---------- Records supplied

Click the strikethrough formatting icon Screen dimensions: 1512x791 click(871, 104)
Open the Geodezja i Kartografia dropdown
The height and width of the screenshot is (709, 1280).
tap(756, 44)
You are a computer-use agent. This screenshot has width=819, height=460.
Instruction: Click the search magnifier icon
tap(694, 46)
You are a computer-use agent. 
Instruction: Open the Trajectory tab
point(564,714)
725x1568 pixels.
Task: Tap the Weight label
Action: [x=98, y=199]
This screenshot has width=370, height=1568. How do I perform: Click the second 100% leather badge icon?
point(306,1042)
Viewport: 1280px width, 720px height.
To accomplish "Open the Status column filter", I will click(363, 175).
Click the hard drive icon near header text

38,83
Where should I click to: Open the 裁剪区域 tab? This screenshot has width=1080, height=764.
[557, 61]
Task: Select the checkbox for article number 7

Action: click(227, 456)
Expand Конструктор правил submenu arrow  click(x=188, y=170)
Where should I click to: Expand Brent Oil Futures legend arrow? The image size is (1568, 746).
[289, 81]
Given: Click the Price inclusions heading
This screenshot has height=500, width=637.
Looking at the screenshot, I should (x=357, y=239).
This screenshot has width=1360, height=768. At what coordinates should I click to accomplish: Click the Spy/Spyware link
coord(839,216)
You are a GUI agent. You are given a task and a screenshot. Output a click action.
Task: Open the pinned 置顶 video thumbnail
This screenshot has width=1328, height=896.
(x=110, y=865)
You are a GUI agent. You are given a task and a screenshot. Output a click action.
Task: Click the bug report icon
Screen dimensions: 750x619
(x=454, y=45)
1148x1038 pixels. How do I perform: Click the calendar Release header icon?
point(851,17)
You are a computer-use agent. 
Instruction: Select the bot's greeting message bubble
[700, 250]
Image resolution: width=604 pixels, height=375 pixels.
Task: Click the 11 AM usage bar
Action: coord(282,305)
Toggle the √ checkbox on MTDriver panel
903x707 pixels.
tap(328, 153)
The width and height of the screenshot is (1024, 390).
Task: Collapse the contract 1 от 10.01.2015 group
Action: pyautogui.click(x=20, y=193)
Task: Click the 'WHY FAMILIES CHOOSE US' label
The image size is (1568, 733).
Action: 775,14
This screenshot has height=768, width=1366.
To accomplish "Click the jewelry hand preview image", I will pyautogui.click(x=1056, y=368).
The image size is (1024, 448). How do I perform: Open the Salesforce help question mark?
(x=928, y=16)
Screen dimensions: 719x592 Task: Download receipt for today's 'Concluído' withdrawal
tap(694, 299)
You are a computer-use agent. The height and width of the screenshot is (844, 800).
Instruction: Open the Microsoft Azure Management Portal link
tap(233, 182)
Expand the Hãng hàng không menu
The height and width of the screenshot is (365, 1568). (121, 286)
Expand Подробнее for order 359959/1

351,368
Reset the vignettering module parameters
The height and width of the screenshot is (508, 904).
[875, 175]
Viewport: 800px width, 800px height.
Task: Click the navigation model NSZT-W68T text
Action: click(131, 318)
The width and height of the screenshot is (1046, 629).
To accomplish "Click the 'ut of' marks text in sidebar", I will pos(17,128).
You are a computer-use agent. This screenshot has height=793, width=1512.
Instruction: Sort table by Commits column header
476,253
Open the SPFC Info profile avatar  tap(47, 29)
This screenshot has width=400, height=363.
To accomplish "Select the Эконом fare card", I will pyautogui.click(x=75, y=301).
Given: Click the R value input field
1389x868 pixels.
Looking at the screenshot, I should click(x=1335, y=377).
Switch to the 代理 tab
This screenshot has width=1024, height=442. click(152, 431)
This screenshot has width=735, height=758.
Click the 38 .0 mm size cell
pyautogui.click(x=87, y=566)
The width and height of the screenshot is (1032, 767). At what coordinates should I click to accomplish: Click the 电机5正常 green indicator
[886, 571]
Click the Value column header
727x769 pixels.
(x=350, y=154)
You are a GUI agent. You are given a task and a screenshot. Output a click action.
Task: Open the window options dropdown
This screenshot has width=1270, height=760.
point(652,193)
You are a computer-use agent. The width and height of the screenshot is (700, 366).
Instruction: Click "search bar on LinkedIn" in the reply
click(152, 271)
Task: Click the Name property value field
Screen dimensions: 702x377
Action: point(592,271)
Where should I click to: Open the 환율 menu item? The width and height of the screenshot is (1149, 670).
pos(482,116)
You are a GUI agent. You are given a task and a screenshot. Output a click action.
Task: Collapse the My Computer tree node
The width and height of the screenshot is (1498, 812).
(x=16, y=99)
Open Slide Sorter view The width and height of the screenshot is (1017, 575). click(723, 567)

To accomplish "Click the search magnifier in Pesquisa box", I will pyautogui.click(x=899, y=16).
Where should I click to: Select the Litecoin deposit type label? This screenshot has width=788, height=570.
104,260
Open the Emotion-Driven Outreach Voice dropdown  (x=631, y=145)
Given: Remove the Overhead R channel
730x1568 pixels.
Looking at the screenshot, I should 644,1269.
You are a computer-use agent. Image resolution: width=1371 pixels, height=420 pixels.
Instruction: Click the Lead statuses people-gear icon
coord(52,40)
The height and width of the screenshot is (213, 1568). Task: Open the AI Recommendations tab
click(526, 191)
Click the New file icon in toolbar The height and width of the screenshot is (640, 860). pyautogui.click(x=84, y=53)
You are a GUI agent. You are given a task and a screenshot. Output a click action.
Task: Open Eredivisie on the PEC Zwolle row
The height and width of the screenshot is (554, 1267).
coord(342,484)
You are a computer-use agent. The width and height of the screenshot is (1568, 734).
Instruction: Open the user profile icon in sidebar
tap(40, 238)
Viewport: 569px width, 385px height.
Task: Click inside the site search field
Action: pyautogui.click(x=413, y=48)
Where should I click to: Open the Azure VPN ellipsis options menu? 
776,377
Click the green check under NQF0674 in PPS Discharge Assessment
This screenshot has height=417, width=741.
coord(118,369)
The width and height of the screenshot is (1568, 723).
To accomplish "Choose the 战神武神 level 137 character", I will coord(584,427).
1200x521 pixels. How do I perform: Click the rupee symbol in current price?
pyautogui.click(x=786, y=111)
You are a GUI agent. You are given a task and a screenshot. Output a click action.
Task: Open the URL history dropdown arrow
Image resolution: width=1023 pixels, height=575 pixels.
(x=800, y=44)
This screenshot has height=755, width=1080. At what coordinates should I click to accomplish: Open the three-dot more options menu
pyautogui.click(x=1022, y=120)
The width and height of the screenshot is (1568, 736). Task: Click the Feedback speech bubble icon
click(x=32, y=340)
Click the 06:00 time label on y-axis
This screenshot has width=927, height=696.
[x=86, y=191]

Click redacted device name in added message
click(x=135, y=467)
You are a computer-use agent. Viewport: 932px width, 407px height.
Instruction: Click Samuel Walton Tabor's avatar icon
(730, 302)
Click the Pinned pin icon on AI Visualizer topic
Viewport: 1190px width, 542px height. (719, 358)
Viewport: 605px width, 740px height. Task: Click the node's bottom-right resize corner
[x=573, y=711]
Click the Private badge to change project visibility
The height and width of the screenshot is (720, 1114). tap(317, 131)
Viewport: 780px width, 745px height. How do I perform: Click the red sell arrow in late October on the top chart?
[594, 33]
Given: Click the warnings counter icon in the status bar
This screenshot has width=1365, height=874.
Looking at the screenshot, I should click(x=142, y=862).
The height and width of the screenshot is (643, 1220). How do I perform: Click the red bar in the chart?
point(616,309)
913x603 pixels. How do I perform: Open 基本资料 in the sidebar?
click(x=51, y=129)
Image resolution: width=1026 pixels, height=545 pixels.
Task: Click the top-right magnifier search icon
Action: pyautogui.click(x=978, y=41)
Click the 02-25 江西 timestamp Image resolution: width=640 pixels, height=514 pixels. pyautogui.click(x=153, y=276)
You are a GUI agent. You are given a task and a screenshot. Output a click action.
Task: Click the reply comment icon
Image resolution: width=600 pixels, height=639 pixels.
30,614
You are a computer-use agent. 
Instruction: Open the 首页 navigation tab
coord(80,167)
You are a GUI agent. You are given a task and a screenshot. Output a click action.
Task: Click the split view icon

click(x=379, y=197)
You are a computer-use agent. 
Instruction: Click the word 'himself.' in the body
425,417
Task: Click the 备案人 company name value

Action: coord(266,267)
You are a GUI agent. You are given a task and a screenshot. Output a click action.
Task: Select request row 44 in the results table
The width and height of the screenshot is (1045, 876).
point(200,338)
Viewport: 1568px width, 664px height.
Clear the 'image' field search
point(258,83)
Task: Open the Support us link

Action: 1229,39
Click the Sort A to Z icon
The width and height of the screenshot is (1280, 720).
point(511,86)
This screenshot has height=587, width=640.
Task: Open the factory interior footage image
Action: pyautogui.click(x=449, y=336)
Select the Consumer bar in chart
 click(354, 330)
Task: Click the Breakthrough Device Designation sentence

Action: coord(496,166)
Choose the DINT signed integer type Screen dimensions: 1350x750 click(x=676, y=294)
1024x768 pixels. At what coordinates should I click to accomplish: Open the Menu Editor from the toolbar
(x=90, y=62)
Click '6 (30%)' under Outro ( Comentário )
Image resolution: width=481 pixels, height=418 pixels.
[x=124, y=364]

--------------------

## Work instructions
From the first line of the listing above through the line that contains "Given: Click the Price inclusions heading", retype every line exactly, and write nothing else.

## Reply to the task
Click the strikethrough formatting icon Screen dimensions: 1512x791 click(871, 104)
Open the Geodezja i Kartografia dropdown
The height and width of the screenshot is (709, 1280).
tap(756, 44)
You are a computer-use agent. This screenshot has width=819, height=460.
Instruction: Click the search magnifier icon
tap(694, 46)
You are a computer-use agent. 
Instruction: Open the Trajectory tab
point(564,714)
725x1568 pixels.
Task: Tap the Weight label
Action: [x=98, y=199]
This screenshot has width=370, height=1568. How do I perform: Click the second 100% leather badge icon?
point(306,1042)
Viewport: 1280px width, 720px height.
To accomplish "Open the Status column filter", I will click(363, 175).
Click the hard drive icon near header text

38,83
Where should I click to: Open the 裁剪区域 tab? This screenshot has width=1080, height=764.
[557, 61]
Task: Select the checkbox for article number 7

Action: click(227, 456)
Expand Конструктор правил submenu arrow  click(x=188, y=170)
Where should I click to: Expand Brent Oil Futures legend arrow? The image size is (1568, 746).
[289, 81]
Given: Click the Price inclusions heading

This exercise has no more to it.